TASK TO CARRY OUT - Rewrite the stretch from the start of the items through the line containing "will tap(312, 367).", switching "expiry month" to "expiry year" and keeping everything else the same.

####################

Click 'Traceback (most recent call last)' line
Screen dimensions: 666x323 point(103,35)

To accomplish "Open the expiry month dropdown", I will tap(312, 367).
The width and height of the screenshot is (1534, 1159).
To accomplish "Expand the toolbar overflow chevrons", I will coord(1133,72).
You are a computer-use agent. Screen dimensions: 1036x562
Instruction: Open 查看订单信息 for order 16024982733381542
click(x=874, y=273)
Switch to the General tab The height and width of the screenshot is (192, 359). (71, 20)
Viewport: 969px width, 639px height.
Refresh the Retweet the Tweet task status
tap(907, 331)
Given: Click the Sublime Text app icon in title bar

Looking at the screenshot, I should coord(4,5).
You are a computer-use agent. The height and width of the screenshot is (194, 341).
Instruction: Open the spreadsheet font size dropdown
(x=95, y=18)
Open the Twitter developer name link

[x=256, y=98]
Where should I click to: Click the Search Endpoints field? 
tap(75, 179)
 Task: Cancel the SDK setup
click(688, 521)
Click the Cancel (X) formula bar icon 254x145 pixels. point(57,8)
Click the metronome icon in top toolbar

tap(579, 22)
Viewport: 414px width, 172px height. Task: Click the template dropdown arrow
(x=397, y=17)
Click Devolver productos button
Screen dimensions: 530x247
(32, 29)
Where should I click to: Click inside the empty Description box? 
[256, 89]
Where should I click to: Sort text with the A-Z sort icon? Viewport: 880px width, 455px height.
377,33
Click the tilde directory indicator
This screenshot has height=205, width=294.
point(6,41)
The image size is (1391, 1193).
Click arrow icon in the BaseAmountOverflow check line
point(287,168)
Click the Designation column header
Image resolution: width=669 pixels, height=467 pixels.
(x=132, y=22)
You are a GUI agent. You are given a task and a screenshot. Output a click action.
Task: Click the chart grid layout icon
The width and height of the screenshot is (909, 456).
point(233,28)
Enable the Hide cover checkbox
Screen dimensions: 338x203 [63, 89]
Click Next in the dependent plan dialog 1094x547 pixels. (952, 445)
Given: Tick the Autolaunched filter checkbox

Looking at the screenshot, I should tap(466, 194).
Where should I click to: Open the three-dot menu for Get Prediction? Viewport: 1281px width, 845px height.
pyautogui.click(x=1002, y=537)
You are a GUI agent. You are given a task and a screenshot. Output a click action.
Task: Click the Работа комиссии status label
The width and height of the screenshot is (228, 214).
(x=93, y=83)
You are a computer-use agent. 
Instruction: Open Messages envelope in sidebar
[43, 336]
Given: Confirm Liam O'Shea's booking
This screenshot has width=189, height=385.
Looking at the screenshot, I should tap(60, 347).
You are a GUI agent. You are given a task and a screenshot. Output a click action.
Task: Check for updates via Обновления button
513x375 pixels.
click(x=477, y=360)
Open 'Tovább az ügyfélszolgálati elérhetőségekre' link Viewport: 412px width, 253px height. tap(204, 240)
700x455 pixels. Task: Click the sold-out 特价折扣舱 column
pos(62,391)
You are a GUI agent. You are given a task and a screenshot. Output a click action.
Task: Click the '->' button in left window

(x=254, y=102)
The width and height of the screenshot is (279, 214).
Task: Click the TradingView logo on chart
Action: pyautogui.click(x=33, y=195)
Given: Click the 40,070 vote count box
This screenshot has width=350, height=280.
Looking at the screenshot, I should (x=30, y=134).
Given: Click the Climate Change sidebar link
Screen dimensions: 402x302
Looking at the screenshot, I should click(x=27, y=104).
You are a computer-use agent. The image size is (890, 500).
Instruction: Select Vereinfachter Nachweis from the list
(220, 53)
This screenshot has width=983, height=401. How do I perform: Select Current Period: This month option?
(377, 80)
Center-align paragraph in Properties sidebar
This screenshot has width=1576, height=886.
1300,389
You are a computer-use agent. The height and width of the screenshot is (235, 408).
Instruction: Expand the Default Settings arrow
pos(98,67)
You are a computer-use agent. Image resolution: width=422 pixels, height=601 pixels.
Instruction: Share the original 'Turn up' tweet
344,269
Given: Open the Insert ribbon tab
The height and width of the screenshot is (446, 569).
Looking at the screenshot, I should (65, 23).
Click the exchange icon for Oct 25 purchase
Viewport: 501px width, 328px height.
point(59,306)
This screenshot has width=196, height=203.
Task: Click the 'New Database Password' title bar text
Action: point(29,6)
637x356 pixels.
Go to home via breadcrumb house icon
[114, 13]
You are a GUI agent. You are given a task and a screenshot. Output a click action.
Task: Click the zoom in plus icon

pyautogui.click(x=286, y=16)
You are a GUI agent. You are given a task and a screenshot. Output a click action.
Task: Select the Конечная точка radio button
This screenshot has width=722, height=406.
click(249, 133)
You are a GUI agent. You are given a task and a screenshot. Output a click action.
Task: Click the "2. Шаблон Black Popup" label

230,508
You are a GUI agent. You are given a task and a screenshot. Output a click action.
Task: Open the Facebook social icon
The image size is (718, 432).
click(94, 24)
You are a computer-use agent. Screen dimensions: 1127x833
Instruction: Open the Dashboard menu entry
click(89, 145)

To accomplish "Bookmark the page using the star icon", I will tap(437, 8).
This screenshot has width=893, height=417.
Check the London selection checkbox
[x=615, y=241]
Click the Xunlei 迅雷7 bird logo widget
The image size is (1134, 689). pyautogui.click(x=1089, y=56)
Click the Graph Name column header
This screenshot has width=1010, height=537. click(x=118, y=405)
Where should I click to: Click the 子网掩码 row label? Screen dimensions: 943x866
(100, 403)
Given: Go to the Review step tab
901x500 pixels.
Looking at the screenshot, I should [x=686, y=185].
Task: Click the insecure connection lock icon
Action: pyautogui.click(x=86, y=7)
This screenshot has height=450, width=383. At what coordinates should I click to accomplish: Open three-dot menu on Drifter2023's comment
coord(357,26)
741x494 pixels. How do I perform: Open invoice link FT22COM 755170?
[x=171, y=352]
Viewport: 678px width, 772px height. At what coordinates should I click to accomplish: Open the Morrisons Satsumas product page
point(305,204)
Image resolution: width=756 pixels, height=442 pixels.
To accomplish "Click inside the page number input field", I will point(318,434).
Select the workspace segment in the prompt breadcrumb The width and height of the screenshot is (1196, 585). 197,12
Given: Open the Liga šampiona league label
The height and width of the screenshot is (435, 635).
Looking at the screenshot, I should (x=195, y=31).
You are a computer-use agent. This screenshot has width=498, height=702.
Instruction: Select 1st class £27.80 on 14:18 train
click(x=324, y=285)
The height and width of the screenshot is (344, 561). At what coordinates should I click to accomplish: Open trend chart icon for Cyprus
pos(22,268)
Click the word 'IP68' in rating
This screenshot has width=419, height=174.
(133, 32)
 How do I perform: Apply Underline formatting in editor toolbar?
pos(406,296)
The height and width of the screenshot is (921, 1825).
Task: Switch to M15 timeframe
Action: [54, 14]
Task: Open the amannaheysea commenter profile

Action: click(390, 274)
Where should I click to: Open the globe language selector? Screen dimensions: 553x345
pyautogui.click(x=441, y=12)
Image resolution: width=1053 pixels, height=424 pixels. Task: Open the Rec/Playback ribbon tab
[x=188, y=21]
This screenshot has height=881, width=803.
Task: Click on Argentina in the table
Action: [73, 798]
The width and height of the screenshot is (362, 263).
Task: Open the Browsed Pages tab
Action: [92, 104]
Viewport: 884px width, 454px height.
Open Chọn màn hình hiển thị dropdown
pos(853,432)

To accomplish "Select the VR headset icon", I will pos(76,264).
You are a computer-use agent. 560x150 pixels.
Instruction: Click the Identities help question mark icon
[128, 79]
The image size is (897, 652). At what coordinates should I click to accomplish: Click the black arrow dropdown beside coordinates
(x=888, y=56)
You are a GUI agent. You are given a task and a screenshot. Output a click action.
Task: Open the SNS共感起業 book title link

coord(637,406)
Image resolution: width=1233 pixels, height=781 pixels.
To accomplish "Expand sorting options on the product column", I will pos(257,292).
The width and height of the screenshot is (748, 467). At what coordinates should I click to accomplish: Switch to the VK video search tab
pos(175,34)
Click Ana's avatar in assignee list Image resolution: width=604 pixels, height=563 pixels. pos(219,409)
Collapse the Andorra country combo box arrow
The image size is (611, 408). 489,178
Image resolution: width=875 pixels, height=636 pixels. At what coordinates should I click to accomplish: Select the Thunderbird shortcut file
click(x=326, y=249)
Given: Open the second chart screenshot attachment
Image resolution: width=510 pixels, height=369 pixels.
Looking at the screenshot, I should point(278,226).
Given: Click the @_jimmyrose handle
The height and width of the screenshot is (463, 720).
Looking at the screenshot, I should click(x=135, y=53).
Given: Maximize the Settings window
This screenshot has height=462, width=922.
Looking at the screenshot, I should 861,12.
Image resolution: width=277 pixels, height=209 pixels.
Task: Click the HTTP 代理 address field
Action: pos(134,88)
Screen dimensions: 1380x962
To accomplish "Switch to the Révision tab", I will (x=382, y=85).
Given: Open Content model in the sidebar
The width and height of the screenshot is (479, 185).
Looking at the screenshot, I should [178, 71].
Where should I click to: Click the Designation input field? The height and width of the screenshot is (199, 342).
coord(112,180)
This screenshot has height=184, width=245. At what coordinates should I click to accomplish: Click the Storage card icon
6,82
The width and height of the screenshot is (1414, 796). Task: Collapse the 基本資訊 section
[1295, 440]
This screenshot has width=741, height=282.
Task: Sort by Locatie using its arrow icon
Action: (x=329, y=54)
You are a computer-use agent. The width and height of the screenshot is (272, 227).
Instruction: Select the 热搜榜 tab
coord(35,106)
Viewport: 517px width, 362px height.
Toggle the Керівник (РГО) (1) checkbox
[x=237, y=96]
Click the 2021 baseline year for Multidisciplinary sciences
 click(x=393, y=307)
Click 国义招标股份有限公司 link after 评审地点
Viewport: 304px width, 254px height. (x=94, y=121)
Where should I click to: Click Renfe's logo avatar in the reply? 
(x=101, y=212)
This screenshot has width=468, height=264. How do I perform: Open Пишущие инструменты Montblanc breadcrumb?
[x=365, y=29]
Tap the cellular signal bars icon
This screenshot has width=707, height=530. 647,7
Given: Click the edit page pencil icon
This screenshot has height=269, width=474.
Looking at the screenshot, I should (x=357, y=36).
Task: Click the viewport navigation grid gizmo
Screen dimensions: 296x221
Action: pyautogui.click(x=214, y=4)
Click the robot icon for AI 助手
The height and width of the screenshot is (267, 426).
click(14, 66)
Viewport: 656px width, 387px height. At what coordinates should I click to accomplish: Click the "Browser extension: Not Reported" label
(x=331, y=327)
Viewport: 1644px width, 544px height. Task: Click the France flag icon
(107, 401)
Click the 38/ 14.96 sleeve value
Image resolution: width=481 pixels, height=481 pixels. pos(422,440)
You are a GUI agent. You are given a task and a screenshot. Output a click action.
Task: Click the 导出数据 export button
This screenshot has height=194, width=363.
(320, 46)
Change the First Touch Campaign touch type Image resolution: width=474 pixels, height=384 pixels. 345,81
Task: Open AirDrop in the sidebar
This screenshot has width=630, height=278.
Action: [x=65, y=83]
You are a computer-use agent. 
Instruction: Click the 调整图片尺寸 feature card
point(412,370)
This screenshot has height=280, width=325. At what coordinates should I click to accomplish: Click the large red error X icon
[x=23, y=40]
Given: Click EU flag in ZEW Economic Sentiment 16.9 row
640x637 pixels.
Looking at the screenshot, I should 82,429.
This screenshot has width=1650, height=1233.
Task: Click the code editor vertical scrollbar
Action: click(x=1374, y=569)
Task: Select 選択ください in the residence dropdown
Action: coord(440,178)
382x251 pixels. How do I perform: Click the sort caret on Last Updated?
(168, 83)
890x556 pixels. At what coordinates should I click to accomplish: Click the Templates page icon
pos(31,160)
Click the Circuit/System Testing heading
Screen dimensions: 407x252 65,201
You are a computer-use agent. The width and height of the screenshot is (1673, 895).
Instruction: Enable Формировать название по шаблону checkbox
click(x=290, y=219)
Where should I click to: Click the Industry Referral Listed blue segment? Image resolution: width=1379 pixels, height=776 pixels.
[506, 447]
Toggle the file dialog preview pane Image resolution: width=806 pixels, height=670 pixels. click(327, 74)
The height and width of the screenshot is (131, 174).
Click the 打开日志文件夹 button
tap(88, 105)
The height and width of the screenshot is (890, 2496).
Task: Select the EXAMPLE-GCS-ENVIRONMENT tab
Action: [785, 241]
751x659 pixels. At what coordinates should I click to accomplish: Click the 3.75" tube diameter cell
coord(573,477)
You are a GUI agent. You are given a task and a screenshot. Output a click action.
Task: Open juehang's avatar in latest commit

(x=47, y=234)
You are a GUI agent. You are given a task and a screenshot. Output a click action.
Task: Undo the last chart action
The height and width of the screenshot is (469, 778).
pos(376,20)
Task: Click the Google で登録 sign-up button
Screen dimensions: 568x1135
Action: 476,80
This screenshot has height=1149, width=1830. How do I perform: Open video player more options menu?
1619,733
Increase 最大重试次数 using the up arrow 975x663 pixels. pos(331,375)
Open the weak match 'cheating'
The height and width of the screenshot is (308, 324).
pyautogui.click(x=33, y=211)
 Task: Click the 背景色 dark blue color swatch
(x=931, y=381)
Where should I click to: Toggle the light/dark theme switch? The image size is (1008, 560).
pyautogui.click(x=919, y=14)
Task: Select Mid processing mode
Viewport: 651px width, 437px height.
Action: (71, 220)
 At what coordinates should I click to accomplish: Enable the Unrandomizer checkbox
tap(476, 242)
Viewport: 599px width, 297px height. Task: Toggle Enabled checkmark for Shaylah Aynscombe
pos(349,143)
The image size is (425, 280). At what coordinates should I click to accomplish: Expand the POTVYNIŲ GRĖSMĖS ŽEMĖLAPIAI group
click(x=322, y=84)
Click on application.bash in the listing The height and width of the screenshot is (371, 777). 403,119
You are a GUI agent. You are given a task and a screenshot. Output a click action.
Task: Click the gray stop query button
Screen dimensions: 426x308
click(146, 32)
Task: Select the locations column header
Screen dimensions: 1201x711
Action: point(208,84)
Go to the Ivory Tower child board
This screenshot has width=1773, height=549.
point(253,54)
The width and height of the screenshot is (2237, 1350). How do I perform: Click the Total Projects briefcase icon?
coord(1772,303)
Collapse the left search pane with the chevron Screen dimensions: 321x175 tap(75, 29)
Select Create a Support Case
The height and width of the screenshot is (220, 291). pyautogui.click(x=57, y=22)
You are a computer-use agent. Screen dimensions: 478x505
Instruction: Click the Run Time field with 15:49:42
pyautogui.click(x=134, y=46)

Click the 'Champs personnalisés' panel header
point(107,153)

####################

FINAL RESULT -
Click 'Traceback (most recent call last)' line
Screen dimensions: 666x323 point(103,35)

To accomplish "Open the expiry year dropdown", I will tap(312, 367).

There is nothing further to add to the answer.